An institutional study of a government-led green technology innovation scheme

  • Amani Gharib

Student thesis: Doctoral ThesisDoctor of Philosophy

Abstract

Climate change has emerged as a critical challenge and is now recognized as a central part of a government’s sustainable development goals. Governments around the world have attempted to address the challenge of climate change by diffusing a range of green technology innovations. Such green technology innovation diffusions, however, are not without controversy.

This thesis focuses on one controversial government-led green technology innovation scheme which was comparatively small but nonetheless produced much larger institutional waves.
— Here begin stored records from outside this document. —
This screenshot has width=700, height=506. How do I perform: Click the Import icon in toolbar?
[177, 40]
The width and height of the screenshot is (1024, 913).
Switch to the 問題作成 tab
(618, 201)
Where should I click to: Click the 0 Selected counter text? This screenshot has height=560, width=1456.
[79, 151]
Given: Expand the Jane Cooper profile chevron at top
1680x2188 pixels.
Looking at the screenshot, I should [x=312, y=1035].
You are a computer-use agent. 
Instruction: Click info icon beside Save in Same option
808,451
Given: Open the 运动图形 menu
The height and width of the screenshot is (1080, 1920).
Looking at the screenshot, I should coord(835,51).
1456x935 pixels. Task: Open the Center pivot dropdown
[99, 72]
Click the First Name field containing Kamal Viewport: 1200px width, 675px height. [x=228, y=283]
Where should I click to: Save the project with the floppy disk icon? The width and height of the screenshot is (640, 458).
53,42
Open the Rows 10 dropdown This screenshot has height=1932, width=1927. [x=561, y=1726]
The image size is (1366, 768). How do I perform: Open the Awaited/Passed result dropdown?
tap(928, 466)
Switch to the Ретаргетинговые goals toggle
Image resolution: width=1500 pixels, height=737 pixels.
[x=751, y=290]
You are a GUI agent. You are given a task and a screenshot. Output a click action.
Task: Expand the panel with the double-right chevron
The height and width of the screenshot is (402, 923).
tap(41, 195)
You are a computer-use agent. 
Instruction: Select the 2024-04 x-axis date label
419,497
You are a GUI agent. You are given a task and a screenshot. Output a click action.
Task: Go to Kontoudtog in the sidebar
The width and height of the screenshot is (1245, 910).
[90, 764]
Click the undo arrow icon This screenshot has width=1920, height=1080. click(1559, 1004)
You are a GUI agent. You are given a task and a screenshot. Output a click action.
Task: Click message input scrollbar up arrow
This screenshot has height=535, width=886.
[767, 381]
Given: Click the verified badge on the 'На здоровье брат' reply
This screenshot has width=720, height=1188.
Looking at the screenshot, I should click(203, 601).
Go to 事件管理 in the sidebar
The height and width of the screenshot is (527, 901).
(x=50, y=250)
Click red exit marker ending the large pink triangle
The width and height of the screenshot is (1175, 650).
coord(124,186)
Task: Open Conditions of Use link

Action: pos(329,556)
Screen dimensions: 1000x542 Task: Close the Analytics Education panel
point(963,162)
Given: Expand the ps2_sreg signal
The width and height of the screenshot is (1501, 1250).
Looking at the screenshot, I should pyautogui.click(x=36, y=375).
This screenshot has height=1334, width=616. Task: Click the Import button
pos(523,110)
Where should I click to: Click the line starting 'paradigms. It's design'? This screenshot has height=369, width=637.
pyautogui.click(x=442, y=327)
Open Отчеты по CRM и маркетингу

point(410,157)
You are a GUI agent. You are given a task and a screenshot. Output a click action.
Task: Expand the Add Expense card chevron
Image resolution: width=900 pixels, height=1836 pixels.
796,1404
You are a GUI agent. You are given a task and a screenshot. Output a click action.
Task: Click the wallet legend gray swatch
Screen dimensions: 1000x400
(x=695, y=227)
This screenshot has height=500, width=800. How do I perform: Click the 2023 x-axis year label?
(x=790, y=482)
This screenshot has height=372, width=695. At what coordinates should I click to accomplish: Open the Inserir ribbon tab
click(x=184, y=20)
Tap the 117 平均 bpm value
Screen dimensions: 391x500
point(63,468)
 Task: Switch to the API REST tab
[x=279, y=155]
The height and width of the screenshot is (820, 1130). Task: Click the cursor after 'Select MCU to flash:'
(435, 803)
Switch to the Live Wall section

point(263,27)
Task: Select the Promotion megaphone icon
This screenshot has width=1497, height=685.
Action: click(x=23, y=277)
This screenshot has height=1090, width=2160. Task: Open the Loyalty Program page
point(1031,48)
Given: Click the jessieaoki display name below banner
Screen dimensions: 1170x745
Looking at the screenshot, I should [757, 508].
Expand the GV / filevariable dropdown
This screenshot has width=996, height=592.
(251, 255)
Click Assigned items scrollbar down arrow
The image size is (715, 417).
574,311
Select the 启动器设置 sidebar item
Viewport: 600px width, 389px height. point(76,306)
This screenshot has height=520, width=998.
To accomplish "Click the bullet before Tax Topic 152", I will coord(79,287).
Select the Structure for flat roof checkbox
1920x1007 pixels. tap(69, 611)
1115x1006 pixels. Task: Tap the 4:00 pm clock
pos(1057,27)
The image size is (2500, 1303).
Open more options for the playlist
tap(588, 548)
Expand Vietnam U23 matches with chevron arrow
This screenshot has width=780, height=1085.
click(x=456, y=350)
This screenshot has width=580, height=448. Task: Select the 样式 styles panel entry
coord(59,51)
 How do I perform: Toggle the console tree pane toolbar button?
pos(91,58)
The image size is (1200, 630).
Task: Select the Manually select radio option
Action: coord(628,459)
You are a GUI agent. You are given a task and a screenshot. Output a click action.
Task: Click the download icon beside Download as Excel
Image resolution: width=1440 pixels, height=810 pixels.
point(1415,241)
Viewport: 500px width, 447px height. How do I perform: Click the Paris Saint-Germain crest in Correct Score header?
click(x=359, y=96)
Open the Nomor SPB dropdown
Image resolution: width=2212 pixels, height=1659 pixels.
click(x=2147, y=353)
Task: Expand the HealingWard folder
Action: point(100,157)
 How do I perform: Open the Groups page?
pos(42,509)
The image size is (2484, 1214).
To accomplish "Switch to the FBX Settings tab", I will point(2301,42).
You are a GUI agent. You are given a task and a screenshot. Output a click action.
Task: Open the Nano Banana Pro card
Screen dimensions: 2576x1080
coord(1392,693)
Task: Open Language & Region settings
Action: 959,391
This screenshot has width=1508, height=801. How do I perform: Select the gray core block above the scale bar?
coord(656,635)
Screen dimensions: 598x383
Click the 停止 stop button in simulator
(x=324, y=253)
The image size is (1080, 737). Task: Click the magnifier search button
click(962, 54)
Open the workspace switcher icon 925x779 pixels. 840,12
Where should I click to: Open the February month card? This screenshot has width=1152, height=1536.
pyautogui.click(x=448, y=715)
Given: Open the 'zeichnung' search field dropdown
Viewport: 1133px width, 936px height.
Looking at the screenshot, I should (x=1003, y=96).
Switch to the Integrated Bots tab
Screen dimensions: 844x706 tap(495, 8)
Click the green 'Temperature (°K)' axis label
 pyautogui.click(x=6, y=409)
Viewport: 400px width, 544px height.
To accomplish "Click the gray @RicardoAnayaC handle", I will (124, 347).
The scheme led to a large-scale public inquiry and a collapse of a devolved government administration.

This thesis argues that in green scheme diffusion processes, people matter and are the products of institutional interactions. The institutional literature shows a range of ways in which social actors are instituted and how their reasoning and emotions impact discursive processes. There is however a gap in the exploration of emotive roles in processes of institutionalization, which pertain to the intersections between technology, the environment and society.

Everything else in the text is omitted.